══ Data shown

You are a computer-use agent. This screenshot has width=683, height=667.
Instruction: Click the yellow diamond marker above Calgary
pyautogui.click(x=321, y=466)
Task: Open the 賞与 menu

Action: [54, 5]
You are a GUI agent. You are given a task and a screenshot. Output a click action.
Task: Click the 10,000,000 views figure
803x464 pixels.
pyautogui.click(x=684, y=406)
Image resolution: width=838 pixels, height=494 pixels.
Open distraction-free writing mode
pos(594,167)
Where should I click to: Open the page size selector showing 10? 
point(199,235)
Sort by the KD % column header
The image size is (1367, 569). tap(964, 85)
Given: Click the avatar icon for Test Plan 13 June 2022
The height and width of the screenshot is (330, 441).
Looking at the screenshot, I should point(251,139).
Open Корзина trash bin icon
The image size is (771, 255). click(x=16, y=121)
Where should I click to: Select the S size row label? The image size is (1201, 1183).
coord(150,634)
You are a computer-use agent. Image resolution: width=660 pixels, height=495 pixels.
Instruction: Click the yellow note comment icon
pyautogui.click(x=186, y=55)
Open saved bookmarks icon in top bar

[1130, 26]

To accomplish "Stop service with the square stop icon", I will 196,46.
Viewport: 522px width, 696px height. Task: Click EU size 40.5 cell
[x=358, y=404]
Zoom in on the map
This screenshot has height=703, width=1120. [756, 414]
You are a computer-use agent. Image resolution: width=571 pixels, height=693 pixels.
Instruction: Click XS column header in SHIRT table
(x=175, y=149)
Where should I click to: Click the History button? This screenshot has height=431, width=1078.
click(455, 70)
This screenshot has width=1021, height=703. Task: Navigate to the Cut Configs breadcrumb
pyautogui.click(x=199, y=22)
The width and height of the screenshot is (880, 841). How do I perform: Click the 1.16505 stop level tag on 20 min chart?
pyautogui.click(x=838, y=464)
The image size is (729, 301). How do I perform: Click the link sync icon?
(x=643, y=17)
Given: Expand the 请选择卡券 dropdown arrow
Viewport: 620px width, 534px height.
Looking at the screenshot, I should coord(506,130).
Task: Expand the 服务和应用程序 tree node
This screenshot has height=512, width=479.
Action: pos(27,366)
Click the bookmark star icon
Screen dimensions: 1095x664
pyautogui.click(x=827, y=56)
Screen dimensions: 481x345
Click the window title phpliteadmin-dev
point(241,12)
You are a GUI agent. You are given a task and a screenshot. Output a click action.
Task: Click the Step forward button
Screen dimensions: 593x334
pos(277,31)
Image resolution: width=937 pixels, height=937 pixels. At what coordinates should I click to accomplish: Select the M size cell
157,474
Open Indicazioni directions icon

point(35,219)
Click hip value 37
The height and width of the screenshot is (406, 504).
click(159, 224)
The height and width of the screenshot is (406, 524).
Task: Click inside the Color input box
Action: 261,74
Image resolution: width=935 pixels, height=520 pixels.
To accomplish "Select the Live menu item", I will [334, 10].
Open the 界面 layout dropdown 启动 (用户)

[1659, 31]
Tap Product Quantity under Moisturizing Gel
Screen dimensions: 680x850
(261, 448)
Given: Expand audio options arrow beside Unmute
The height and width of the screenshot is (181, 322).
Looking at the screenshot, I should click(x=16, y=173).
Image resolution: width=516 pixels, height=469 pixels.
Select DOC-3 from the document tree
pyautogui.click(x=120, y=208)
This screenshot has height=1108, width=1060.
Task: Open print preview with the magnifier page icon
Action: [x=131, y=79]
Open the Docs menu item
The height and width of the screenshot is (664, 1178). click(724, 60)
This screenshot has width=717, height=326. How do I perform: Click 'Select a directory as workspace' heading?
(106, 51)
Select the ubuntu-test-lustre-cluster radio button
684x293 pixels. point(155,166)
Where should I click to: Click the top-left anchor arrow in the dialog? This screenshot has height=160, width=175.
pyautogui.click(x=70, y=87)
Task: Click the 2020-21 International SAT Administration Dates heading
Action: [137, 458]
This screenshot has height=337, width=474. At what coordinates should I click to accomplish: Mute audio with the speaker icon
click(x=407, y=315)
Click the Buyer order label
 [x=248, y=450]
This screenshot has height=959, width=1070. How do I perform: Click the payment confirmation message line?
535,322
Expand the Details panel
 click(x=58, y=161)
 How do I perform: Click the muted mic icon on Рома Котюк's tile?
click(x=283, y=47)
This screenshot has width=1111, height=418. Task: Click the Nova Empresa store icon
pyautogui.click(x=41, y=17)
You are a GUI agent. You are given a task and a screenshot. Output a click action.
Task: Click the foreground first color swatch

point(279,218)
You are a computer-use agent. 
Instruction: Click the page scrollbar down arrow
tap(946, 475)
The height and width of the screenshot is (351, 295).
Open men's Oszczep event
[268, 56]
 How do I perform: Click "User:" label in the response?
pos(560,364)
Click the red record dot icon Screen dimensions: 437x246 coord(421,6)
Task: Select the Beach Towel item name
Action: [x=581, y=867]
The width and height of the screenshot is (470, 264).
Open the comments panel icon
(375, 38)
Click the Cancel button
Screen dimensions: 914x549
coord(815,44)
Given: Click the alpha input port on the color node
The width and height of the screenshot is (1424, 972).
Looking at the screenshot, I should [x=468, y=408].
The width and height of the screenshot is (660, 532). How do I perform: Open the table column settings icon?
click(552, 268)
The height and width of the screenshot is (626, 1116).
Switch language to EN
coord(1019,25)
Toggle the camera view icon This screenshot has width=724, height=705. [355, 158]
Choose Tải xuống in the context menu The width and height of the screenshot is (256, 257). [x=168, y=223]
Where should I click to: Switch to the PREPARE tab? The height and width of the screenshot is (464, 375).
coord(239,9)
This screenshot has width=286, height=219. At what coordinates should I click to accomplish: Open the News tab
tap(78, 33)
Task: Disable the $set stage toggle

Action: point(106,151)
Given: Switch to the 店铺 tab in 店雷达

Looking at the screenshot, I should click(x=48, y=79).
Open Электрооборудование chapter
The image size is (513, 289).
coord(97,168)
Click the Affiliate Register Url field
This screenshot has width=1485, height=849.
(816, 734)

════

= Requirement =
Please return the data above in full, without altering a single line.

= Response for this exercise =
You are a computer-use agent. This screenshot has width=683, height=667.
Instruction: Click the yellow diamond marker above Calgary
pyautogui.click(x=321, y=466)
Task: Open the 賞与 menu

Action: [54, 5]
You are a GUI agent. You are given a task and a screenshot. Output a click action.
Task: Click the 10,000,000 views figure
803x464 pixels.
pyautogui.click(x=684, y=406)
Image resolution: width=838 pixels, height=494 pixels.
Open distraction-free writing mode
pos(594,167)
Where should I click to: Open the page size selector showing 10? 
point(199,235)
Sort by the KD % column header
The image size is (1367, 569). tap(964, 85)
Given: Click the avatar icon for Test Plan 13 June 2022
The height and width of the screenshot is (330, 441).
Looking at the screenshot, I should point(251,139).
Open Корзина trash bin icon
The image size is (771, 255). click(x=16, y=121)
Where should I click to: Select the S size row label? The image size is (1201, 1183).
coord(150,634)
You are a computer-use agent. Image resolution: width=660 pixels, height=495 pixels.
Instruction: Click the yellow note comment icon
pyautogui.click(x=186, y=55)
Open saved bookmarks icon in top bar

[1130, 26]

To accomplish "Stop service with the square stop icon", I will 196,46.
Viewport: 522px width, 696px height. Task: Click EU size 40.5 cell
[x=358, y=404]
Zoom in on the map
This screenshot has height=703, width=1120. [756, 414]
You are a computer-use agent. Image resolution: width=571 pixels, height=693 pixels.
Instruction: Click XS column header in SHIRT table
(x=175, y=149)
Where should I click to: Click the History button? This screenshot has height=431, width=1078.
click(455, 70)
This screenshot has width=1021, height=703. Task: Navigate to the Cut Configs breadcrumb
pyautogui.click(x=199, y=22)
The width and height of the screenshot is (880, 841). How do I perform: Click the 1.16505 stop level tag on 20 min chart?
pyautogui.click(x=838, y=464)
The image size is (729, 301). How do I perform: Click the link sync icon?
(x=643, y=17)
Given: Expand the 请选择卡券 dropdown arrow
Viewport: 620px width, 534px height.
Looking at the screenshot, I should coord(506,130).
Task: Expand the 服务和应用程序 tree node
This screenshot has height=512, width=479.
Action: pos(27,366)
Click the bookmark star icon
Screen dimensions: 1095x664
pyautogui.click(x=827, y=56)
Screen dimensions: 481x345
Click the window title phpliteadmin-dev
point(241,12)
You are a GUI agent. You are given a task and a screenshot. Output a click action.
Task: Click the Step forward button
Screen dimensions: 593x334
pos(277,31)
Image resolution: width=937 pixels, height=937 pixels. At what coordinates should I click to accomplish: Select the M size cell
157,474
Open Indicazioni directions icon

point(35,219)
Click hip value 37
The height and width of the screenshot is (406, 504).
click(159, 224)
The height and width of the screenshot is (406, 524).
Task: Click inside the Color input box
Action: 261,74
Image resolution: width=935 pixels, height=520 pixels.
To accomplish "Select the Live menu item", I will [334, 10].
Open the 界面 layout dropdown 启动 (用户)

[1659, 31]
Tap Product Quantity under Moisturizing Gel
Screen dimensions: 680x850
(261, 448)
Given: Expand audio options arrow beside Unmute
The height and width of the screenshot is (181, 322).
Looking at the screenshot, I should click(x=16, y=173).
Image resolution: width=516 pixels, height=469 pixels.
Select DOC-3 from the document tree
pyautogui.click(x=120, y=208)
This screenshot has height=1108, width=1060.
Task: Open print preview with the magnifier page icon
Action: [x=131, y=79]
Open the Docs menu item
The height and width of the screenshot is (664, 1178). click(724, 60)
This screenshot has width=717, height=326. How do I perform: Click 'Select a directory as workspace' heading?
(106, 51)
Select the ubuntu-test-lustre-cluster radio button
684x293 pixels. point(155,166)
Where should I click to: Click the top-left anchor arrow in the dialog? This screenshot has height=160, width=175.
pyautogui.click(x=70, y=87)
Task: Click the 2020-21 International SAT Administration Dates heading
Action: [137, 458]
This screenshot has height=337, width=474. At what coordinates should I click to accomplish: Mute audio with the speaker icon
click(x=407, y=315)
Click the Buyer order label
 [x=248, y=450]
This screenshot has height=959, width=1070. How do I perform: Click the payment confirmation message line?
535,322
Expand the Details panel
 click(x=58, y=161)
 How do I perform: Click the muted mic icon on Рома Котюк's tile?
click(x=283, y=47)
This screenshot has width=1111, height=418. Task: Click the Nova Empresa store icon
pyautogui.click(x=41, y=17)
You are a GUI agent. You are given a task and a screenshot. Output a click action.
Task: Click the foreground first color swatch

point(279,218)
You are a computer-use agent. 
Instruction: Click the page scrollbar down arrow
tap(946, 475)
The height and width of the screenshot is (351, 295).
Open men's Oszczep event
[268, 56]
 How do I perform: Click "User:" label in the response?
pos(560,364)
Click the red record dot icon Screen dimensions: 437x246 coord(421,6)
Task: Select the Beach Towel item name
Action: [x=581, y=867]
The width and height of the screenshot is (470, 264).
Open the comments panel icon
(375, 38)
Click the Cancel button
Screen dimensions: 914x549
coord(815,44)
Given: Click the alpha input port on the color node
The width and height of the screenshot is (1424, 972).
Looking at the screenshot, I should [x=468, y=408].
The width and height of the screenshot is (660, 532). How do I perform: Open the table column settings icon?
click(552, 268)
The height and width of the screenshot is (626, 1116).
Switch language to EN
coord(1019,25)
Toggle the camera view icon This screenshot has width=724, height=705. [355, 158]
Choose Tải xuống in the context menu The width and height of the screenshot is (256, 257). [x=168, y=223]
Where should I click to: Switch to the PREPARE tab? The height and width of the screenshot is (464, 375).
coord(239,9)
This screenshot has width=286, height=219. At what coordinates should I click to accomplish: Open the News tab
tap(78, 33)
Task: Disable the $set stage toggle

Action: point(106,151)
Given: Switch to the 店铺 tab in 店雷达

Looking at the screenshot, I should click(x=48, y=79).
Open Электрооборудование chapter
The image size is (513, 289).
coord(97,168)
Click the Affiliate Register Url field
This screenshot has width=1485, height=849.
(816, 734)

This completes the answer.